Chililí, Tajique, Quarai and Abó formed a line from north to south about twenty-five miles east of the Rio Grande, in the foothills of the east slope of the Manzano Mountains. The country here is rolling hills rising to the west towards the mountains, covered with juniper, piñon, and Ponderosa pine on the higher hills and mountain slopes. Streams flow down to the east from the Manzanos into the Salinas Basin, where they sink into the soil. The ground-water eventually reaches the salt lagoons covering the lowest areas. [11] The Tiwas built Chililí on Chililí Creek in what is now the southwest corner of Bernalillo County. A modern town covers the site today. Tajique, also a modern town now, lies on the Arroyo de Tajique, eleven miles south in northwestern Torrance County, in the Tularosa Basin. Another eleven miles south stands the mounds of the pueblo of Quarai, beside a group of springs in the Cañon de Sapato. The ruins of Abó are twelve miles farther south on the Cañon de Espinosa in Abó Pass, the main route from the southern pueblos of the Rio Grande, such as Senecú and Socorro, to the salt deposits of the Salinas Basin, more than twenty miles farther east. The mounds of Las Humanas, now called Gran Quivira, top a hill twenty-one miles southeast of Abó, on the south edge of Torrance County. Three miles south of Las Humanas is its neighboring pueblo called Pueblo Pardo. Tabirá, also known as Pueblo Blanco, is an isolated ruin fifteen miles northeast of Las Humanas.

Their location east of the mountains separating the Rio Grande valley from the plains, exposed the pueblos to the southern Plains Indians, most of whom were Apache. All the pueblos developed relationships with the plains Indians that were at least seasonally cordial. At Las Humanas and Tabirá, the most exposed, however, the relationship went beyond cordiality to virtual coexistence. By the late sixteenth century Plains Indians formed some part of the daily social life of these pueblos. This probably included family ties such as developed at Pecos and Taos pueblos, also on the edge of the plains to the north. Because of the association, the Spaniards differentiated between the western Tompiros at Abó and the eastern Tompiros at Las Humanas and Tabirá. The linguistic difference between the Tompiros and the Tiwas caused another, administrative separation between the two groups within the Salinas area. [12]

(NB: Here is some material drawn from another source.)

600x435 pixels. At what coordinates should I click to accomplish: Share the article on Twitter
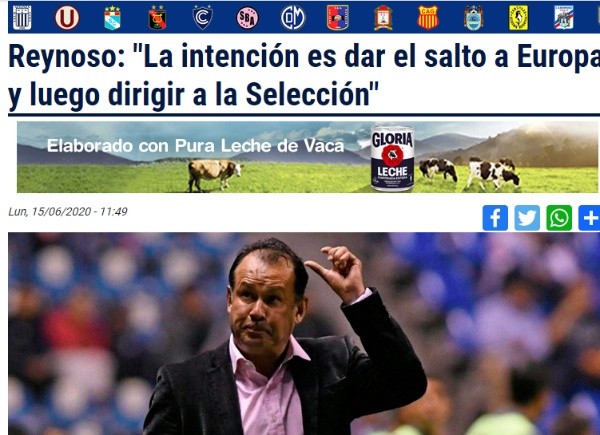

Because the language and culture of the Indians of the Tompiro pueblos did not survive into the present, little is known of their social structure. They probably lived in ways similar to the Tanoan speaking pueblos of the Rio Grande valley. Here the village leader and his council exercised strong, centralized political control, allocated land, and determined who could and could not live in the pueblo. Much of the social life of the pueblos revolved around the division of the people into various paired groups, called moieties, with duties associated with summer or winter. Responsibility for the cycle of ceremonies during the year moved back and forth between the two moieties according to the season. Moieties were usually established along the lines of kinship groups. [13] Although Puebloan society could appear remarkably homogenous, friction did occur within a given pueblo. The discord could result in the formation of opposing factions, probably also divided along the lines of kinship groups. The appearance of harmony or homogeneity could be deceiving. Faction differences apparently could cause the collapse of the social structure of a pueblo, resulting in the abandonment of the site. At a less disruptive level, factions or kinship groups may not have been as communal as is thought today. There is evidence, for example, that during a famine some families could do well while others in the same pueblo were starving. [14]

Abó

The first pueblo construction at Abó began about 1100 with work on what is now mound B, on the west side of Espinoso Creek. The inhabitants were attracted to the area by the springs that supplied them with water even during dry periods. One of these still flows on the east bank of the creek, southwest of the Eliseo Sisneros house. Abó probably had fields of maize and cotton on the nearby floodplain of Abó Arroyo and its side canyons, watered by the springs and occasional rainfall. [15]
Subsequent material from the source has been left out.